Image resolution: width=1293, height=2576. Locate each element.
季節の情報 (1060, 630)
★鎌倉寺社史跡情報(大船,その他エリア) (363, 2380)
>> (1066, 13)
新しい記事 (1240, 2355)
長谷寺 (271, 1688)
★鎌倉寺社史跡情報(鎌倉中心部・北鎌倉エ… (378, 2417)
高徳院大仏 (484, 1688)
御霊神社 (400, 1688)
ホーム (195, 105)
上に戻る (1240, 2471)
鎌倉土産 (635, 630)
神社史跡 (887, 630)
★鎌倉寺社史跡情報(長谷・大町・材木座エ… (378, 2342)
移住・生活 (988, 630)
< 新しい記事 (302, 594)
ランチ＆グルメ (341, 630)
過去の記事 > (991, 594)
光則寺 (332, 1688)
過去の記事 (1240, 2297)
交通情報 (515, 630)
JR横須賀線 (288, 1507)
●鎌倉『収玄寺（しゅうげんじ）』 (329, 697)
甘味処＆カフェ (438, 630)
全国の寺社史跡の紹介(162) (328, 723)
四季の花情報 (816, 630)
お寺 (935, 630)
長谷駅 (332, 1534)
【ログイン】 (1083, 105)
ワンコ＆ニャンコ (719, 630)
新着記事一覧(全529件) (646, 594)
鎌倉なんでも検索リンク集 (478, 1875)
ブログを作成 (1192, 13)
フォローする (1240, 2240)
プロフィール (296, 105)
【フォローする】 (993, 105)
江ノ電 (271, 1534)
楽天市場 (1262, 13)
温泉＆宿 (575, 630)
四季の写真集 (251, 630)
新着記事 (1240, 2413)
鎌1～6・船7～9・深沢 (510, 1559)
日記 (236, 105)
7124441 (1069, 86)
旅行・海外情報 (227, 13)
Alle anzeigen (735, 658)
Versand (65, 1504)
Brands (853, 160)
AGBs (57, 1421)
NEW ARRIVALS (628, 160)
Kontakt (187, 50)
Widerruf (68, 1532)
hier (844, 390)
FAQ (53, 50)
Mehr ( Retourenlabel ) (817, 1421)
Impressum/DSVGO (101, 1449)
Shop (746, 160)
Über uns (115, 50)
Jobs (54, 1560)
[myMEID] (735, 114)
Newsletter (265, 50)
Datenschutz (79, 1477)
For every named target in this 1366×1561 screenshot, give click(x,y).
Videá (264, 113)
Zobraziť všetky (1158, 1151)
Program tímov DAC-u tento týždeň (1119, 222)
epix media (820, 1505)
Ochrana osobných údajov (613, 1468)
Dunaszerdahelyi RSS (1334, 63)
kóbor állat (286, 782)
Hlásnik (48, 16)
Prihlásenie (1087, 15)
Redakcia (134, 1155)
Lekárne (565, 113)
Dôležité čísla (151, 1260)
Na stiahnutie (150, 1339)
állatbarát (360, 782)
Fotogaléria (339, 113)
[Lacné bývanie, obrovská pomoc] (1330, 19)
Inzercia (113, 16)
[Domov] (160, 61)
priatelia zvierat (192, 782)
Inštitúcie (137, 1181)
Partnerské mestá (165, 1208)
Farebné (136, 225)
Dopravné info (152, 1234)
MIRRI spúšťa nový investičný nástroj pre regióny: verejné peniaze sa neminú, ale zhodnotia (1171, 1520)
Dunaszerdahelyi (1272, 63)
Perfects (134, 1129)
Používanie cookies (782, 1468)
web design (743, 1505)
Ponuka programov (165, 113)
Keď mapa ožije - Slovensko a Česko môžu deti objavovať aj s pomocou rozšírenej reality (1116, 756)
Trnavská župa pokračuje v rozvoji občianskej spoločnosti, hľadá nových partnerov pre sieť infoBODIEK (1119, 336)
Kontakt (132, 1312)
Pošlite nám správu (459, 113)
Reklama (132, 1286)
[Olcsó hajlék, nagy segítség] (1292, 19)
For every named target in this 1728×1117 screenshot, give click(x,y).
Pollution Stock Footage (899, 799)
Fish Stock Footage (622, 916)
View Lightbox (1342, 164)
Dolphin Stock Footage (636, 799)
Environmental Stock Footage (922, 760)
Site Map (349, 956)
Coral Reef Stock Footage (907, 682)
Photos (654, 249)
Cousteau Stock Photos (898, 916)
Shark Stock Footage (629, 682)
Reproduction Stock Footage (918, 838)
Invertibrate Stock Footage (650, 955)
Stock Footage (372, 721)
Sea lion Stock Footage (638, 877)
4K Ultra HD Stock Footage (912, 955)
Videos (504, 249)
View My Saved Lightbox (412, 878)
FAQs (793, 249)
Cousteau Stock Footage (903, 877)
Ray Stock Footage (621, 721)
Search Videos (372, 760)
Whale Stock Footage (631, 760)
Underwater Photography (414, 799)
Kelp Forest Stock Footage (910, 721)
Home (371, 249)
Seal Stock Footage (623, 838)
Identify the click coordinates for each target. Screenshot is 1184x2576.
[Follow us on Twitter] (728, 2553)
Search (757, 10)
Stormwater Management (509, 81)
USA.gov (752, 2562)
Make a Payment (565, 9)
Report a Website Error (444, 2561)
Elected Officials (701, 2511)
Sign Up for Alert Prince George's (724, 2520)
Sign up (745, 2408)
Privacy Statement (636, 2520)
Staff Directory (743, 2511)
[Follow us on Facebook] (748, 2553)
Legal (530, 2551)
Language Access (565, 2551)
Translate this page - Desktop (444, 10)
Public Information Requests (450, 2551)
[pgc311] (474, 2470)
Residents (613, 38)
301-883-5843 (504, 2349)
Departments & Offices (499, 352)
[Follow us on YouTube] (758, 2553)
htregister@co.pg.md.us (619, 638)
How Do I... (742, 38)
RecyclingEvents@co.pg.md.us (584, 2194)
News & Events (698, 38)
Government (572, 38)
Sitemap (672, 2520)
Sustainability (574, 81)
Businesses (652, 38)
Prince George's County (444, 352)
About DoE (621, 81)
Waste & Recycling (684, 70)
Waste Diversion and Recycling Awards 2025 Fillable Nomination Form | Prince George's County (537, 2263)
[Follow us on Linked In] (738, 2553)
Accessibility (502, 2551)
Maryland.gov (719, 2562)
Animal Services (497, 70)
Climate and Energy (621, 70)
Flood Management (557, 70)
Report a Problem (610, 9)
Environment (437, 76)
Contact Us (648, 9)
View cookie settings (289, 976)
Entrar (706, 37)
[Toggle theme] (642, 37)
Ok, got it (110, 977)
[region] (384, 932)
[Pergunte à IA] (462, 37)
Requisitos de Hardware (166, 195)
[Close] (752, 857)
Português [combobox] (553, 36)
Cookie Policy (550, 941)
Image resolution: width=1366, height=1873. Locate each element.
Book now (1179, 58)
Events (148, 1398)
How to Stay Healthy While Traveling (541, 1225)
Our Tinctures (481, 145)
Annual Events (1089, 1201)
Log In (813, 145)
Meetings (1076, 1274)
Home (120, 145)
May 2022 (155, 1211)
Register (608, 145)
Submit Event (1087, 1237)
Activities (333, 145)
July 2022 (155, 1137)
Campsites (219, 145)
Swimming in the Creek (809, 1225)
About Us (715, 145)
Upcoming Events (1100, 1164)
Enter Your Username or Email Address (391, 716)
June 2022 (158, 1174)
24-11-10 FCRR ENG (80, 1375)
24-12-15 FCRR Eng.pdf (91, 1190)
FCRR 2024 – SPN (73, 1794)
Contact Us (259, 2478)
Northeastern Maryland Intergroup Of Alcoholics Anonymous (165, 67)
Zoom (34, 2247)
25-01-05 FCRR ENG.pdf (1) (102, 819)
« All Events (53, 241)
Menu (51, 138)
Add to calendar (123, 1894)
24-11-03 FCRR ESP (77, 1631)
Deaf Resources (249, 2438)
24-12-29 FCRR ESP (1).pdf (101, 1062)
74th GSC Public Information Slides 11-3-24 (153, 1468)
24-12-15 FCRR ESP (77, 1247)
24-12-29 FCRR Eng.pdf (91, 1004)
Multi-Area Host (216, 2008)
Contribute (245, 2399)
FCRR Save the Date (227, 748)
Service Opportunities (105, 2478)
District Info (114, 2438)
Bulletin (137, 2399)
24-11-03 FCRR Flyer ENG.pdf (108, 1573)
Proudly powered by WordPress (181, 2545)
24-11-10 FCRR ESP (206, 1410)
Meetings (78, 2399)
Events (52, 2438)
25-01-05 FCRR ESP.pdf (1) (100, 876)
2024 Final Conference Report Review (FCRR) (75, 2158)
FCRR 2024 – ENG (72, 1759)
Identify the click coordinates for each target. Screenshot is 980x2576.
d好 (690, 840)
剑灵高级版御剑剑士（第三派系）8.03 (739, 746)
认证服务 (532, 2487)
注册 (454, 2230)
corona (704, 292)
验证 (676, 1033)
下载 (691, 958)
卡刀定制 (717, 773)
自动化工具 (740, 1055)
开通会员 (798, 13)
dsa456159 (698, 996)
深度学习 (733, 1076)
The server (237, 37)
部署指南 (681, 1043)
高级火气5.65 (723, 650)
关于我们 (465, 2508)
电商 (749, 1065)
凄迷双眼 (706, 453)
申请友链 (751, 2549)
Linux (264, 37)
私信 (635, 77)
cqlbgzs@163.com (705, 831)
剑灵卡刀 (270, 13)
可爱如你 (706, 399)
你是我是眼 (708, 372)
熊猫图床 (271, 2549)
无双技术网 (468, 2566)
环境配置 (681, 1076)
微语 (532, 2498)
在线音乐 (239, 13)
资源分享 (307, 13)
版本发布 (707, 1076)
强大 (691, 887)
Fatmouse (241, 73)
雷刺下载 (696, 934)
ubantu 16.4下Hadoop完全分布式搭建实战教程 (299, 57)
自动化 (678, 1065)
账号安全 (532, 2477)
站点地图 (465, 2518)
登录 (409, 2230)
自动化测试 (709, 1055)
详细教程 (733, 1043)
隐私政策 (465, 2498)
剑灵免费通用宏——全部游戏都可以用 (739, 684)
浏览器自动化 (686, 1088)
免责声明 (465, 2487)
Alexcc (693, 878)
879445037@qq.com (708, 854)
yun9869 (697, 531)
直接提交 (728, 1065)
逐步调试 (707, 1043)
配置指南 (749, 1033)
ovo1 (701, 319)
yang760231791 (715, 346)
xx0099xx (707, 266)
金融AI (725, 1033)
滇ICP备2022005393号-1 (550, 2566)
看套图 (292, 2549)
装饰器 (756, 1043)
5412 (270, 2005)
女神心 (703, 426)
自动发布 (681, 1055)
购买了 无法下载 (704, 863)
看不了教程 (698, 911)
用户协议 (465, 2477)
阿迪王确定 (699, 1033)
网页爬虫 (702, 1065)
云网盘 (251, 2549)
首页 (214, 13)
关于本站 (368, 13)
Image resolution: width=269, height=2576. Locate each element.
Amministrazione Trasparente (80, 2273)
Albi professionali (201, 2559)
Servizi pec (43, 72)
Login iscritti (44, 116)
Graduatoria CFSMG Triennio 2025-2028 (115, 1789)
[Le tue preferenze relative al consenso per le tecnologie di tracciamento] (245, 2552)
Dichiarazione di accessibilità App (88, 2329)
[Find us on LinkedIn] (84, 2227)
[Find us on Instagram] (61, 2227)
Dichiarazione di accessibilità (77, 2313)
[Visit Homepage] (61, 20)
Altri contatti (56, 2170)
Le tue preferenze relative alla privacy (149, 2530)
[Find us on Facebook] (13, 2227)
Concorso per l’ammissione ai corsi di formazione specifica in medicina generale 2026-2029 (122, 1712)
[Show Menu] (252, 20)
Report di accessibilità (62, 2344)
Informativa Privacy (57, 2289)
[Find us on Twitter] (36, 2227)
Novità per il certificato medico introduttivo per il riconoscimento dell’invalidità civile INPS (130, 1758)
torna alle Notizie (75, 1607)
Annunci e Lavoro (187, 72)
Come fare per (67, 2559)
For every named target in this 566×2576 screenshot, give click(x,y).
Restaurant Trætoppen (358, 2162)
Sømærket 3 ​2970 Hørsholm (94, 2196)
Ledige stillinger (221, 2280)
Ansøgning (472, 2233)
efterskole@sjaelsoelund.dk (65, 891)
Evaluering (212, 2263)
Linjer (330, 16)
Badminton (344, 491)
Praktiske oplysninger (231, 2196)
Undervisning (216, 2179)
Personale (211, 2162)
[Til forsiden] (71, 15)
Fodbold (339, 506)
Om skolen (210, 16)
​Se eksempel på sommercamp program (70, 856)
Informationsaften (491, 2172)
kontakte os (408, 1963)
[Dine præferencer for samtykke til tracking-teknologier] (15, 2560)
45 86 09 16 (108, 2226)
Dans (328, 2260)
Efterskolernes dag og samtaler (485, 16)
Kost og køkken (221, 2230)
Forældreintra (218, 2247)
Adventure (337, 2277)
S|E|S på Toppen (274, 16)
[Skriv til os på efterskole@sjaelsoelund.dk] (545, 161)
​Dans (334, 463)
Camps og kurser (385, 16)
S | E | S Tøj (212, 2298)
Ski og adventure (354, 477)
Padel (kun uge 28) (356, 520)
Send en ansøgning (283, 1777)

--

### Work to be completed
Retype the records above, but only those lines that fall between the line containing "Novità per il" and the line containing "Restaurant Trætoppen (358, 2162)", with both of those lines included, exactly as written.

### Task response
Novità per il certificato medico introduttivo per il riconoscimento dell’invalidità civile INPS (130, 1758)
torna alle Notizie (75, 1607)
Annunci e Lavoro (187, 72)
Come fare per (67, 2559)
For every named target in this 566×2576 screenshot, give click(x,y).
Restaurant Trætoppen (358, 2162)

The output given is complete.